Workshop
Lacan, Foucault, Deleuze: The Gaze and The Baroque
30 Sep 2018
Regular hours
- Sunday
- 12:00 – 17:00
Cost of entry
Full Price - £65
Friends of the Freud Museum - £60
Student/unwaged - £55
Student & Friend of the Freud Museum - £45
Address
- 20 Maresfield Gardens
- Hampstead
- London
England - NW3 5SX
- United Kingdom
Travel Information
- Finchley Road
- Nearest tube: Finchley Road, 5 min walk from Museum
- Finchley Road & Frognal , 5 min walk from Museum
One-day intensive course comparing the stances of Lacan, Foucault and Deleuze on the gaze and the baroque as an exceptional form of art.
About
Lacan’s, Foucault’s, and Deleuze’s conflicting understanding of the relation between subject and structure nonetheless materialised in a common effort to separate aesthetics and the work of art from traditional metaphysics.

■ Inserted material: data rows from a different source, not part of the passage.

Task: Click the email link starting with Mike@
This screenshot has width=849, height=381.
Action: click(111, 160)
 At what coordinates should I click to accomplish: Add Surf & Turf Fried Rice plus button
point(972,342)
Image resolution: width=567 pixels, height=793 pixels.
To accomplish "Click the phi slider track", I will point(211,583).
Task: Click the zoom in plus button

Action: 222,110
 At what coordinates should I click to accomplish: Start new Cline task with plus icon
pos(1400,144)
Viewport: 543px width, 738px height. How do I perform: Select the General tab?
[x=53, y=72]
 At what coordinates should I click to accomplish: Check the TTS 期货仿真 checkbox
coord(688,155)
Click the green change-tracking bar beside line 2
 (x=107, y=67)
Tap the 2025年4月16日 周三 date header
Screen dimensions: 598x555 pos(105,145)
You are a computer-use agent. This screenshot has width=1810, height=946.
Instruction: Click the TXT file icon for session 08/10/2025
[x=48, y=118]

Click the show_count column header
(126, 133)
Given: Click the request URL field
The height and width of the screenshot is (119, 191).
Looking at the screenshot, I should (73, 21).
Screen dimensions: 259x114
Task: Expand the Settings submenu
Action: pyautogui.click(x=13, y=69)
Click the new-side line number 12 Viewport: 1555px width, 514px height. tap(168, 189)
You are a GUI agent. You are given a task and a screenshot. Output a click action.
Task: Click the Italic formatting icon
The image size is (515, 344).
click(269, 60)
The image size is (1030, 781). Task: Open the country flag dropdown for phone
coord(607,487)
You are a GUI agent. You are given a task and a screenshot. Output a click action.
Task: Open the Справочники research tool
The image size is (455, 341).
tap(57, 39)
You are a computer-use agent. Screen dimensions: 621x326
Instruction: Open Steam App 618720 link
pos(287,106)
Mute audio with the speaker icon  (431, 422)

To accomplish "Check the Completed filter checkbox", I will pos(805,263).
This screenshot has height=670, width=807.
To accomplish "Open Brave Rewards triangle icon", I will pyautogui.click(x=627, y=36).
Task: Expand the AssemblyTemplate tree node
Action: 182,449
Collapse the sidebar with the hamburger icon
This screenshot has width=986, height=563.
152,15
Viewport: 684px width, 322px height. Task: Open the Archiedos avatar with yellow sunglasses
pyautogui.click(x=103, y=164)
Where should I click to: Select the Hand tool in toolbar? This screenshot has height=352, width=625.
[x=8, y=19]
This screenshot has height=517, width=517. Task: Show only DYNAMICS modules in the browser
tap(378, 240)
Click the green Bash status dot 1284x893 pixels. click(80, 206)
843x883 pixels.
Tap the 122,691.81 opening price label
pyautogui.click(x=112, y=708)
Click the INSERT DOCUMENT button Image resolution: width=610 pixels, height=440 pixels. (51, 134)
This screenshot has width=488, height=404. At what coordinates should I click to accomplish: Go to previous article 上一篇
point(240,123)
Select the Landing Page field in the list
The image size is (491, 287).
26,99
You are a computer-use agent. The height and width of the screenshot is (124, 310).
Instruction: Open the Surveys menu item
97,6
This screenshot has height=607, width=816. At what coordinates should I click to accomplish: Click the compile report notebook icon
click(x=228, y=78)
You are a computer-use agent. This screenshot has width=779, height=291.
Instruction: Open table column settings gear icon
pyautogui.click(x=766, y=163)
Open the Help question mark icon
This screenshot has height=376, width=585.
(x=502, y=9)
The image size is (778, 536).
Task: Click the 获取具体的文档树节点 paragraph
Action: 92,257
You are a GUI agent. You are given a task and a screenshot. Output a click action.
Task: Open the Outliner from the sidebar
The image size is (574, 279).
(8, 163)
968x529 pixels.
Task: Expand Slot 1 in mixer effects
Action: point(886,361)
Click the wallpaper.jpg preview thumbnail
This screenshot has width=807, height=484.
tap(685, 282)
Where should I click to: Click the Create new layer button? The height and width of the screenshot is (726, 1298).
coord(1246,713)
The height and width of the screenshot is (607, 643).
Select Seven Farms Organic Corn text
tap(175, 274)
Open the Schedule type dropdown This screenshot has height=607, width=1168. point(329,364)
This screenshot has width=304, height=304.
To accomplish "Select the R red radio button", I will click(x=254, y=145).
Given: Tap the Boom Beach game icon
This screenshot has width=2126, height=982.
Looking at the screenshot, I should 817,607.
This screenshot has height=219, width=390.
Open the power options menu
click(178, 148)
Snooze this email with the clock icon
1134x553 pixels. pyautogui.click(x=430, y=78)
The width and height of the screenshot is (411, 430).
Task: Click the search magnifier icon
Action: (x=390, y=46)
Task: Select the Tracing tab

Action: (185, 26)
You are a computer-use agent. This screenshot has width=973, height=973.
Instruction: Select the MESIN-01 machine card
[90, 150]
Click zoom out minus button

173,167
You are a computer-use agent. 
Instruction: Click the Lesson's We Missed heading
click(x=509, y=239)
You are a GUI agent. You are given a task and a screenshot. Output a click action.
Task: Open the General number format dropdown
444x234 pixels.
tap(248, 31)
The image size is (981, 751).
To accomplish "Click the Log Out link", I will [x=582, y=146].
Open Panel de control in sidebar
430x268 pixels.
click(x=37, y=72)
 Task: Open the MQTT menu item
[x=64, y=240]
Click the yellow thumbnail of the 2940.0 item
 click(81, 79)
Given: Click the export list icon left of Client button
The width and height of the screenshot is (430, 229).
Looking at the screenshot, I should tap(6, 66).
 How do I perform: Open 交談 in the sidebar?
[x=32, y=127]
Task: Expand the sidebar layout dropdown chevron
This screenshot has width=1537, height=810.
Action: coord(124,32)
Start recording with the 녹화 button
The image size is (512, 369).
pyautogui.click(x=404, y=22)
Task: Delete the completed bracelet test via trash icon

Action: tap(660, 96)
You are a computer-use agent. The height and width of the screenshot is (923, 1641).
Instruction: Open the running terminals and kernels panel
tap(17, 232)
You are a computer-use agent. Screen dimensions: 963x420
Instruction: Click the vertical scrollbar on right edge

In this one-day intensive course we will compare and contrast the respective stances of these towering figures of twentieth-century French thought on the specific questions of the gaze and the baroque as an exceptional form of art.
We will begin by introducing Lacan’s notion of the gaze as a privileged object of the Freudian drive and focus on how he often discusses it with reference to highly original interpretations of specific works of art (such as Holbein’s The Ambassadors). We will then turn to Foucault’s consideration of the gaze in The Birth of the Clinic and try to identify the reason why Lacan deemed this book to be indispensible reading for a novel psychoanalytic assessment of the visual drive.
This will lead us to compare and contrast Lacan’s and Foucault’s contemporary and extensive engagement with Velázquez’s Las Meninas as a turning point not only in the history of art but also of knowledge and the mode of subjectivity. In the last part of the course we will proceed to examine Deleuze’s and Lacan’s fascination with the baroque.
On the one hand, we will show how they both single it out as an aesthetics eliciting a new conception of the body, the world, and the status of the object. On the other, it will be a matter of evidencing how these surprising similarities still presuppose and sustain almost opposite ontologies – Deleuze’s chaotic and vitalist cosmos of folds; Lacan’s subject of enjoyment as absolute difference.